Instructions to follow: Look for "Enable" in each line of the records, and copy the lines that have it.

Collected data entries:
★ ★ ★

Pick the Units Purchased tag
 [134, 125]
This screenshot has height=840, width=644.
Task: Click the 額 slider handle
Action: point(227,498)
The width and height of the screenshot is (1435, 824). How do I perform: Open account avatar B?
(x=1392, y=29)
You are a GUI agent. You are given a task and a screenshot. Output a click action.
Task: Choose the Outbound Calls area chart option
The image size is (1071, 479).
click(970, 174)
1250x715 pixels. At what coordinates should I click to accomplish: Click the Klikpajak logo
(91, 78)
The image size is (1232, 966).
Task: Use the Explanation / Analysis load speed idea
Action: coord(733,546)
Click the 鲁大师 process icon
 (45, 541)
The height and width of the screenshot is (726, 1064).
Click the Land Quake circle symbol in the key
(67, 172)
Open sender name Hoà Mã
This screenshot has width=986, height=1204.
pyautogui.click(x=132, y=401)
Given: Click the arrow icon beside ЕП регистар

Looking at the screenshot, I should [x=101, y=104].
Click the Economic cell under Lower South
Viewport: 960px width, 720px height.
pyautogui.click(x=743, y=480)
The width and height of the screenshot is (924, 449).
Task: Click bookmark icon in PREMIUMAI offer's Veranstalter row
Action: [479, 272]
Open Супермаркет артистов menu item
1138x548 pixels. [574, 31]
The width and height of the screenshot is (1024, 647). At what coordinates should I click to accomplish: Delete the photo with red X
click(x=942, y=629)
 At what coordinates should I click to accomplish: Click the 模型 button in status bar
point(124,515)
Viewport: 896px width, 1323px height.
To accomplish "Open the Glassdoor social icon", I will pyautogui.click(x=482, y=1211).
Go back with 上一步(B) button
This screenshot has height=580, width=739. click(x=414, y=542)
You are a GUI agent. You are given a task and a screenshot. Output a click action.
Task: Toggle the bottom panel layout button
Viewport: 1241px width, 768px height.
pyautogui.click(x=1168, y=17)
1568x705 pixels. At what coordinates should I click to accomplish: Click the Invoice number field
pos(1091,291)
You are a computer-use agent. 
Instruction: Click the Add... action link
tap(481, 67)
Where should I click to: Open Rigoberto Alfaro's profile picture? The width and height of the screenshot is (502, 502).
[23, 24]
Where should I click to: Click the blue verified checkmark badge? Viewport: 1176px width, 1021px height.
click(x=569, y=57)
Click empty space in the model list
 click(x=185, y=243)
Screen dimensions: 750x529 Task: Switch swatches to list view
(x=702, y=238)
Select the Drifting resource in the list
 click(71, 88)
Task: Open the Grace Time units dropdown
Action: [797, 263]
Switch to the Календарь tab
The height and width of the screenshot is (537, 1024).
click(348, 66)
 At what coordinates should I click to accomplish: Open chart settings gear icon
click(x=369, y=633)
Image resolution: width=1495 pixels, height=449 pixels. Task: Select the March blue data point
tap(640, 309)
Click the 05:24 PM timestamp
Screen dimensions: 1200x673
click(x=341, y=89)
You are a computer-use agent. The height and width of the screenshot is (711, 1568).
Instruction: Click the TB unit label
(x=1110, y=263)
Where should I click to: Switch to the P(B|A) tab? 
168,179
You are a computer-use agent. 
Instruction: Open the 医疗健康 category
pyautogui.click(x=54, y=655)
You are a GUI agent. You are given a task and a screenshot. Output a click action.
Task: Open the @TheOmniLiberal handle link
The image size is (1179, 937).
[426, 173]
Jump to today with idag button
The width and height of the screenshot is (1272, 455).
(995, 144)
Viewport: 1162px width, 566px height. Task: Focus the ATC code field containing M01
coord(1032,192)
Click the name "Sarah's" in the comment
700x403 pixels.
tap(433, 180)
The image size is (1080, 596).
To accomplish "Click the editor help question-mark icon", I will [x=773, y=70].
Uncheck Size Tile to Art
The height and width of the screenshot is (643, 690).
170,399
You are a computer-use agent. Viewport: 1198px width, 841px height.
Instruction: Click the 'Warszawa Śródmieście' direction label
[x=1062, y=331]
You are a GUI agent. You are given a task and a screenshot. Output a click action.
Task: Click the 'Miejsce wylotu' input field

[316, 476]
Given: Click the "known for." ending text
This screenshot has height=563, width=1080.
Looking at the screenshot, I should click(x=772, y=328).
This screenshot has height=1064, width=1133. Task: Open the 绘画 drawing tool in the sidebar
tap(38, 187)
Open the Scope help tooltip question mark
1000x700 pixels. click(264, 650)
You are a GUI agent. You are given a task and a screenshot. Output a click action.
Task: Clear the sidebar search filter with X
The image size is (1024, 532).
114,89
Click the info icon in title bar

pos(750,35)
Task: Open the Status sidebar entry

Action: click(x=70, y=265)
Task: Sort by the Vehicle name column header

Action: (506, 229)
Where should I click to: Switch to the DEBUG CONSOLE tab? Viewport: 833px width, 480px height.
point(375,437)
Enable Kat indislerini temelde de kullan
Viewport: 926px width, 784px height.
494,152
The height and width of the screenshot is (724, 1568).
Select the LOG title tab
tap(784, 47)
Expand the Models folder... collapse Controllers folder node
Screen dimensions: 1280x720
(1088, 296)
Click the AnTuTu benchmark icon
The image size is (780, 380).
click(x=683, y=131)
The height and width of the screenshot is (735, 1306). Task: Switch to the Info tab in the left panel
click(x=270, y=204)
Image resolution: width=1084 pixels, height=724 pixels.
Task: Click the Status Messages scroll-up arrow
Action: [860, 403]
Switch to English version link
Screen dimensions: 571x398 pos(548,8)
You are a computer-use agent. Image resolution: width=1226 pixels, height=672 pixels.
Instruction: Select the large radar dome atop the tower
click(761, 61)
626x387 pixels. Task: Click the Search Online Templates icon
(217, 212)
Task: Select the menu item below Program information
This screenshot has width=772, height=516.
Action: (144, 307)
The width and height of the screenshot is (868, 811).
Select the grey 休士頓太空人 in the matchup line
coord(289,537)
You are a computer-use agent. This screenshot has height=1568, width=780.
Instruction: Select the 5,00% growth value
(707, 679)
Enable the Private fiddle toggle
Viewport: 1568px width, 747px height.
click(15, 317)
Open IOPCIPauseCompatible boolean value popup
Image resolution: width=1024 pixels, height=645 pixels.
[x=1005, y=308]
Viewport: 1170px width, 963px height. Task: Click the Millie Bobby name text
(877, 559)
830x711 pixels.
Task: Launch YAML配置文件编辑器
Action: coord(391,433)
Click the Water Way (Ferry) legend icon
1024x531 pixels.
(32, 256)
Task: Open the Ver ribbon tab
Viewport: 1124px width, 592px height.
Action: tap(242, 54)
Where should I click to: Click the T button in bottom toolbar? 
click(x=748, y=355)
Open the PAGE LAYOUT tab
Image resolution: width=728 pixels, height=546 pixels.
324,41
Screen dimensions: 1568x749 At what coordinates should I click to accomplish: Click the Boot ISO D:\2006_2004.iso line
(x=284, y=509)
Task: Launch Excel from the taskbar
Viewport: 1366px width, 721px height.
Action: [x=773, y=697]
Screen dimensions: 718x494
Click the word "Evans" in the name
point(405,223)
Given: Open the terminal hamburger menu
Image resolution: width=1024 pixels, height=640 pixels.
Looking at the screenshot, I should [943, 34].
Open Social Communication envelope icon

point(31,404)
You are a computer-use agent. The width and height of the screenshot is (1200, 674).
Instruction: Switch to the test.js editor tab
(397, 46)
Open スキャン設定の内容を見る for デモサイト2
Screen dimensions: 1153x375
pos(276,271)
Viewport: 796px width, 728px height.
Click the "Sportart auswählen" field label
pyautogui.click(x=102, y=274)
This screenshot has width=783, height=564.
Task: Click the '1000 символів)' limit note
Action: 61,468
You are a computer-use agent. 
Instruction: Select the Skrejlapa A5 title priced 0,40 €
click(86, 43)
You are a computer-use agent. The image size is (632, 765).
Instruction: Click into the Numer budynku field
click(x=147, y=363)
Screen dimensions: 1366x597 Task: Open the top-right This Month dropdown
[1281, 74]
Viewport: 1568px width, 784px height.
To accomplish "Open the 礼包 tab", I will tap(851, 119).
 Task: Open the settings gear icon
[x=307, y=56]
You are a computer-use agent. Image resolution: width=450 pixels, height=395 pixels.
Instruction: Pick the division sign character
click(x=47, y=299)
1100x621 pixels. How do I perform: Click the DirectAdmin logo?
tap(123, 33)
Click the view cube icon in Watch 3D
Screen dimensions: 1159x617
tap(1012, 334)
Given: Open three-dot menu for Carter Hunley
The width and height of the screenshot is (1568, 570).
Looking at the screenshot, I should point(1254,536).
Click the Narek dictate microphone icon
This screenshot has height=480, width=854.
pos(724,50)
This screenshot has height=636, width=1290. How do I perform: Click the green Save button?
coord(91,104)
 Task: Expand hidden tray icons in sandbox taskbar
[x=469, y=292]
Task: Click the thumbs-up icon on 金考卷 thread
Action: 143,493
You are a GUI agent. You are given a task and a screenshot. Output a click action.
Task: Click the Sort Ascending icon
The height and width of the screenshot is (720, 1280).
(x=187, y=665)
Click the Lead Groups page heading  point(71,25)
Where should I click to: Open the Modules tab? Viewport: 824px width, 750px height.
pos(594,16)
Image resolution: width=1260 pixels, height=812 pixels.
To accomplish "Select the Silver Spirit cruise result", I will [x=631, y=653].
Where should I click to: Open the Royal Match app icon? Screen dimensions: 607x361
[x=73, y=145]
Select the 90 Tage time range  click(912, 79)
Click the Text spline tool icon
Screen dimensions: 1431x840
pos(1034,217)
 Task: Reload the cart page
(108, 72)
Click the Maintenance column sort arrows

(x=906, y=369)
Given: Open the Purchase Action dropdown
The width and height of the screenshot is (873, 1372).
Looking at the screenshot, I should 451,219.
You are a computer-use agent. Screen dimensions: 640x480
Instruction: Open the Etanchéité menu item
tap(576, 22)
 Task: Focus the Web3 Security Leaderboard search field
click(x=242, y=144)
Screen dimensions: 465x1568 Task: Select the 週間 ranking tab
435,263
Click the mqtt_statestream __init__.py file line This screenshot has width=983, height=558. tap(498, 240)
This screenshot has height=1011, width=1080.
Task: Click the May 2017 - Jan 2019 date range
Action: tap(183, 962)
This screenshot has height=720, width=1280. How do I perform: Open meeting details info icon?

★ ★ ★

Problem solution:
Enable Kat indislerini temelde de kullan
Enable the Private fiddle toggle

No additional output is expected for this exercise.